- **TASK DESCRIPTION**:
Among the entries, find the lines with the string "Viewport" and report them.

(Collection entries)
++++

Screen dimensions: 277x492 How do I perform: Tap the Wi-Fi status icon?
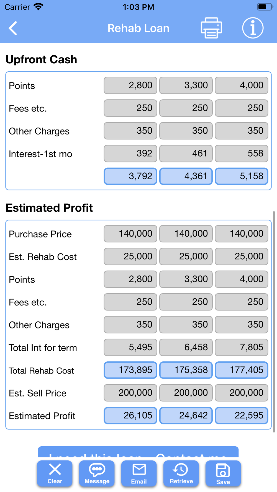click(x=39, y=7)
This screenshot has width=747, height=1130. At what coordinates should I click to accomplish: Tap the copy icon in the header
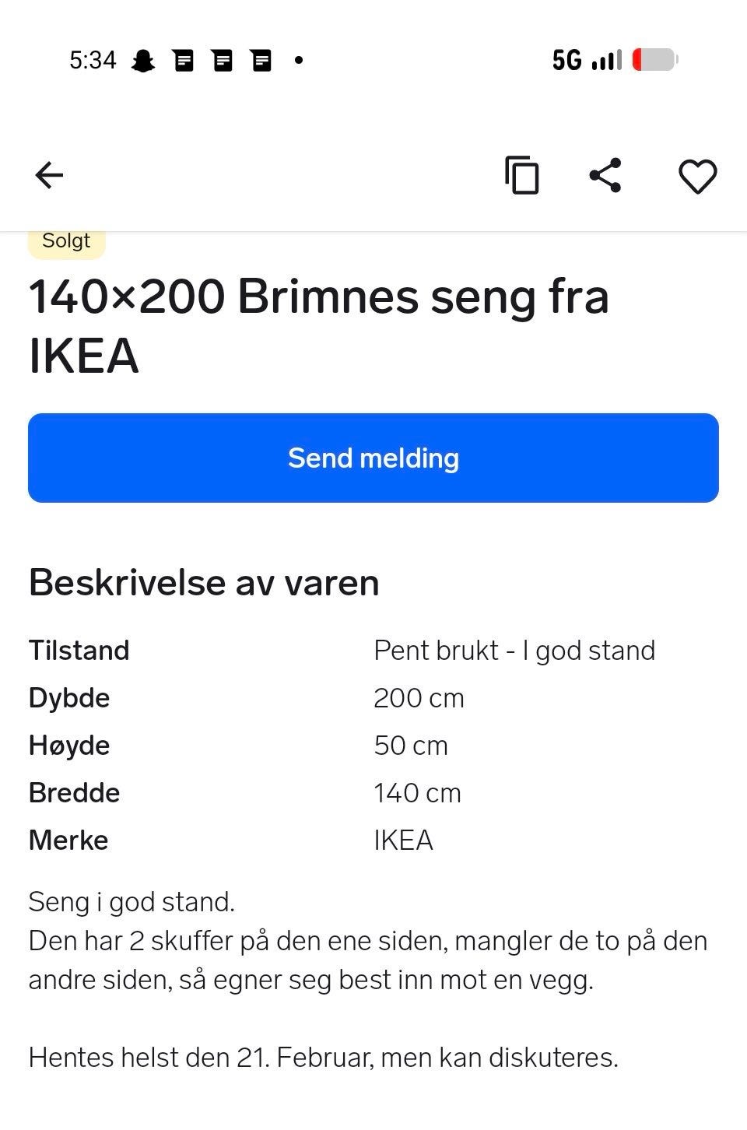[x=521, y=175]
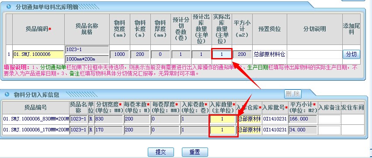
Task: Click the 预置货位 cell 总部原材料仓
Action: (x=269, y=55)
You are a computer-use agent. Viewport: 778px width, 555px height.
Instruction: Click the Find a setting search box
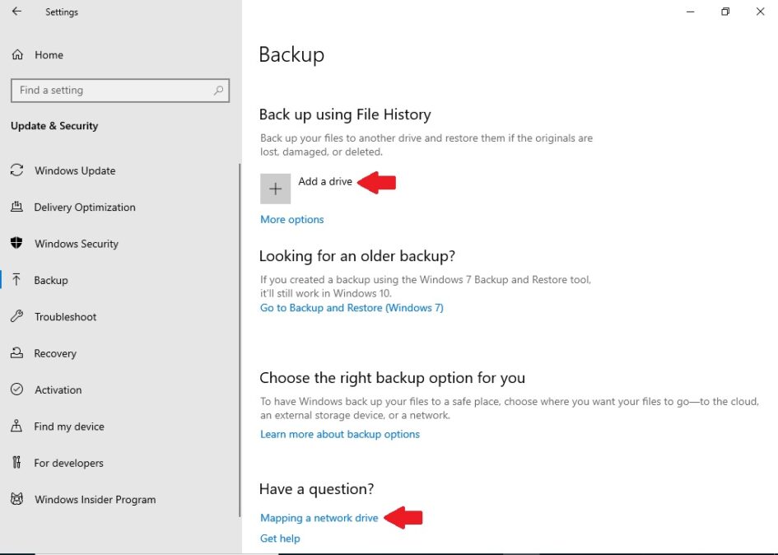[x=119, y=91]
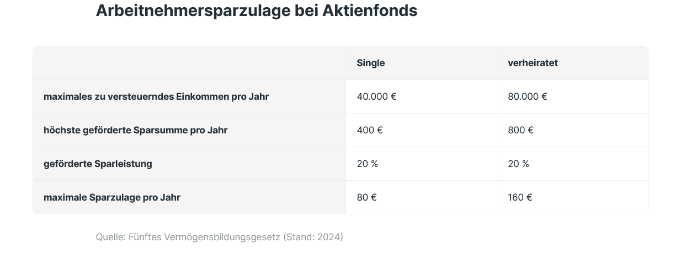The width and height of the screenshot is (681, 259).
Task: Click the Stand: 2024 note
Action: click(313, 237)
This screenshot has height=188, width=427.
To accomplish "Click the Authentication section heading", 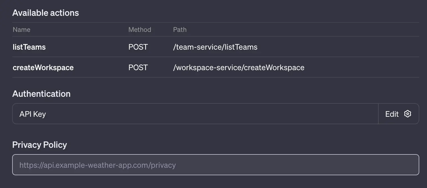I will point(41,94).
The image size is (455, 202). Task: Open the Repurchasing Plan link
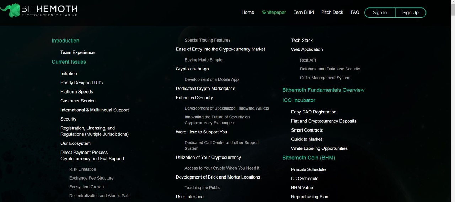coord(310,197)
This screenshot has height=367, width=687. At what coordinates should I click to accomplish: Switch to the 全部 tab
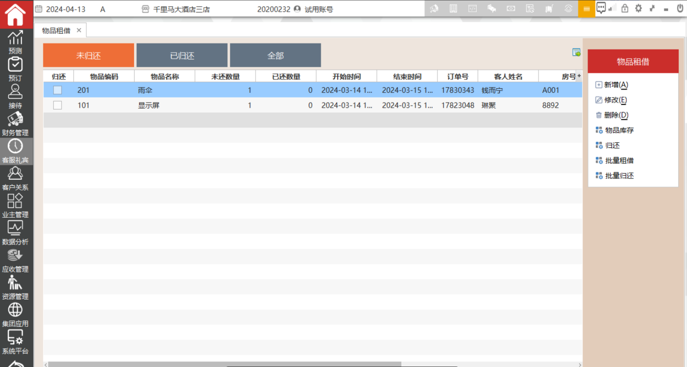point(275,55)
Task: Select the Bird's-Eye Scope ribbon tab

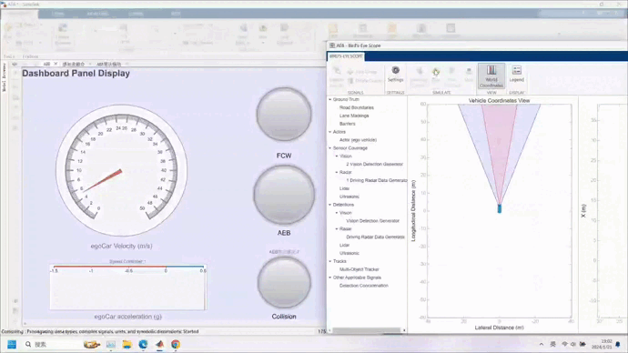Action: click(x=346, y=56)
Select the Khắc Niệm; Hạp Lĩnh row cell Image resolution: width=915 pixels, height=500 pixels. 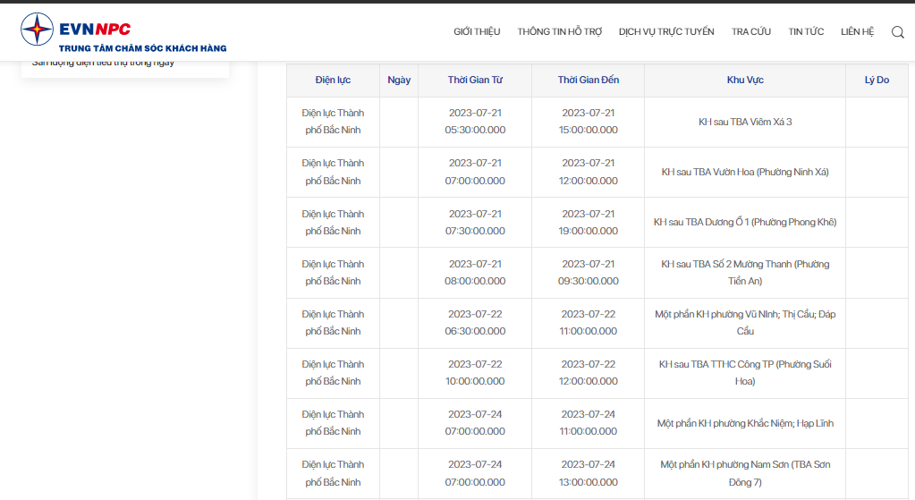tap(745, 424)
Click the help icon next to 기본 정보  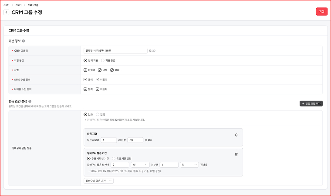pyautogui.click(x=24, y=41)
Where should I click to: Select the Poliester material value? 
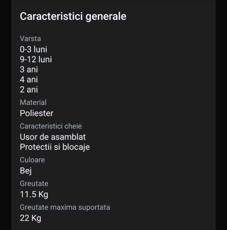(x=37, y=113)
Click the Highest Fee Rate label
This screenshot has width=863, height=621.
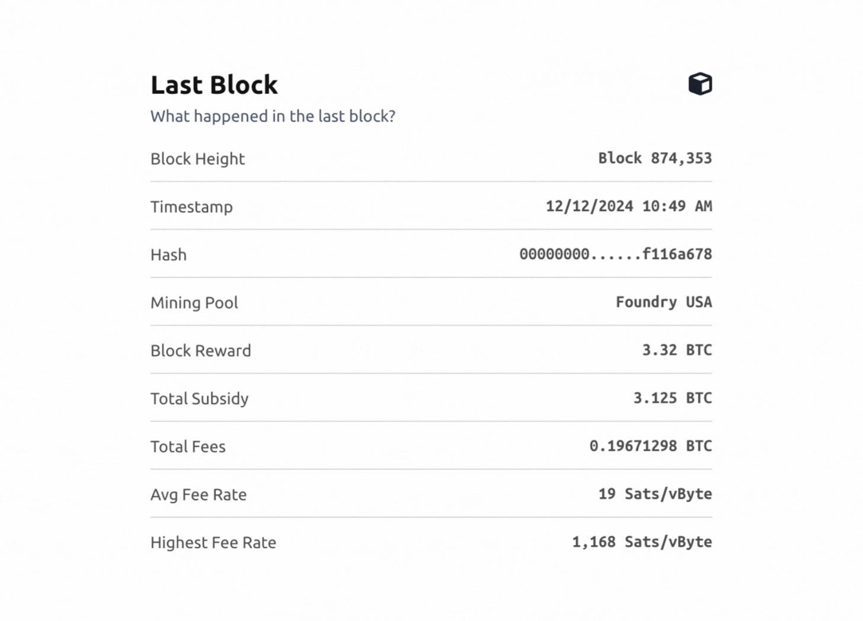[213, 543]
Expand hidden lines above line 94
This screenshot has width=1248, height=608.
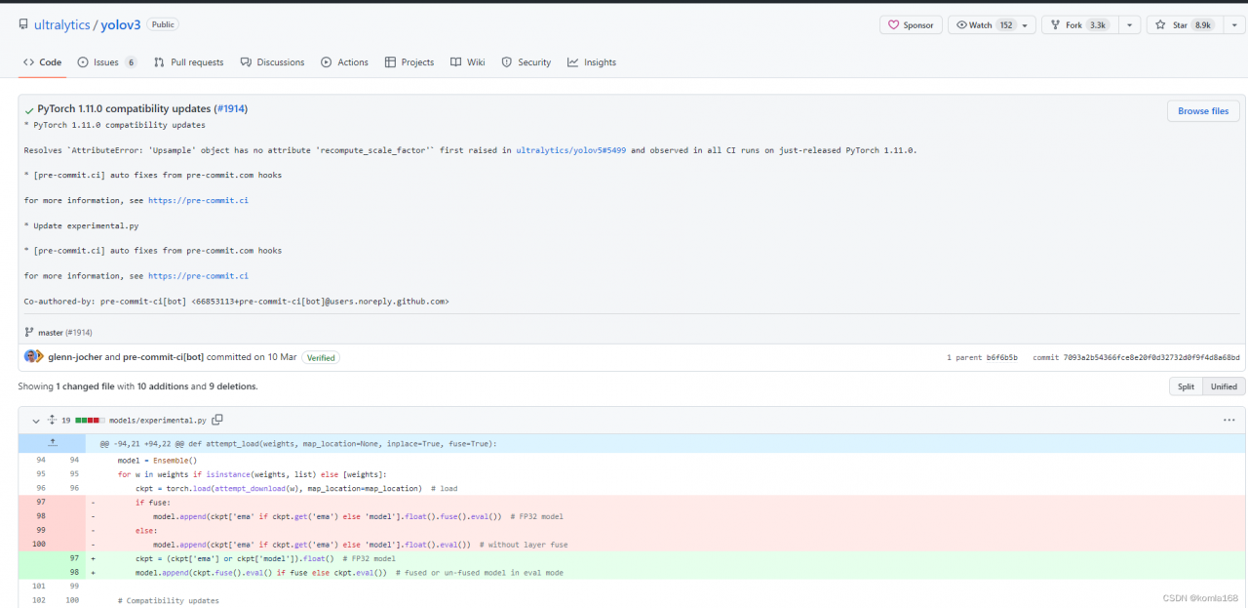tap(53, 443)
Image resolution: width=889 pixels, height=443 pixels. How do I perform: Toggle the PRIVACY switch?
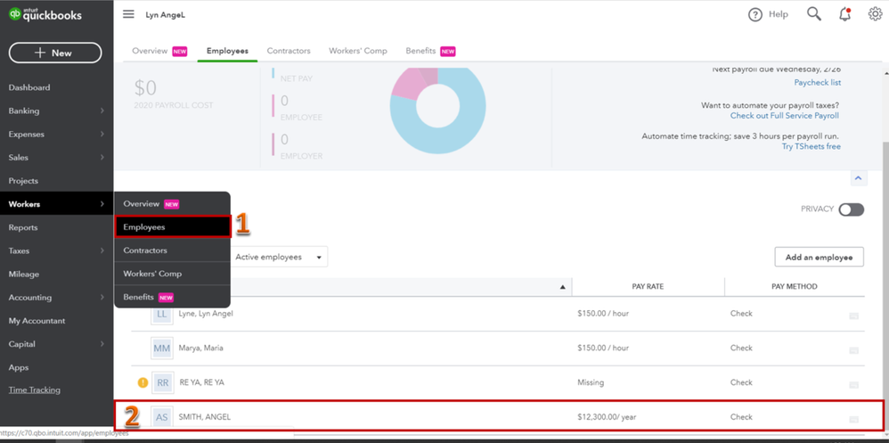click(851, 209)
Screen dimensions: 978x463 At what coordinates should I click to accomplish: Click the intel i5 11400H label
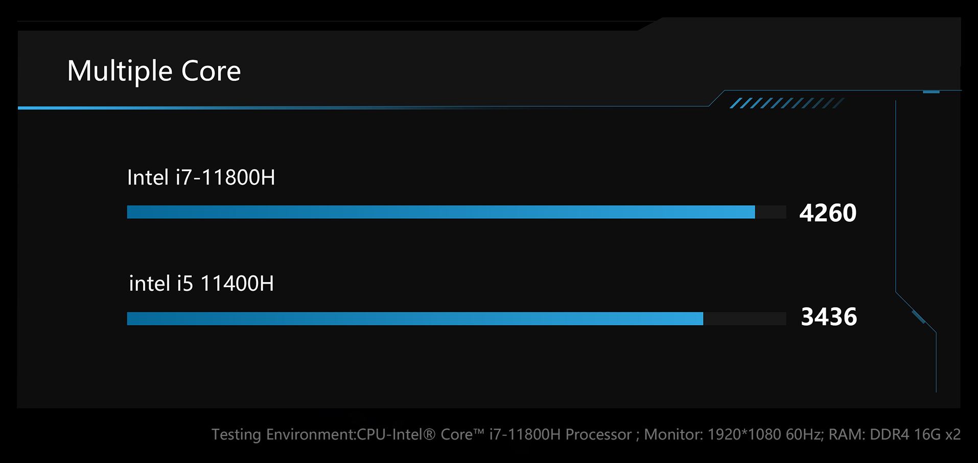point(201,284)
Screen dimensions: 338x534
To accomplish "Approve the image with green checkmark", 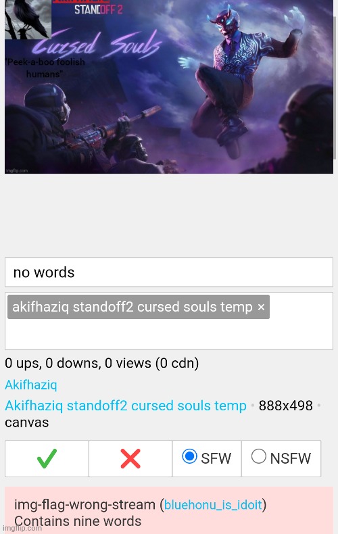I will click(x=47, y=458).
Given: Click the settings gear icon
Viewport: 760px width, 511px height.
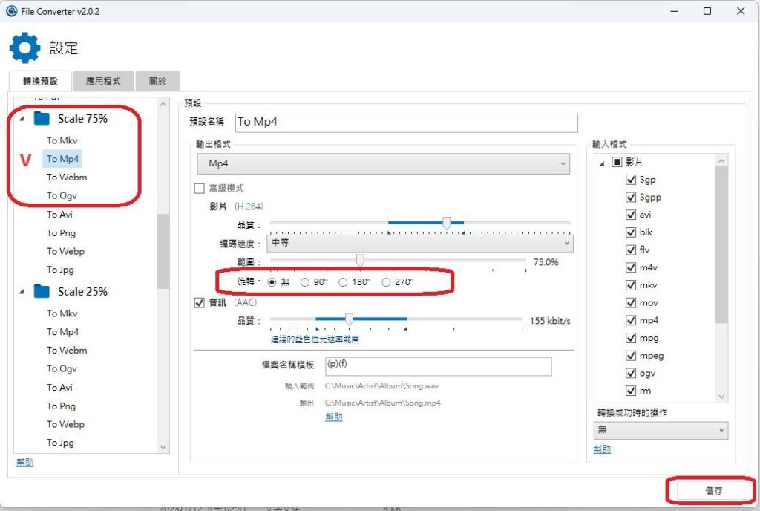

++++

- **ANSWER TO THE PROBLEM**:
You are a computer-use agent. Viewport: 778px width, 555px height.
Viewport: 760px width, 511px height.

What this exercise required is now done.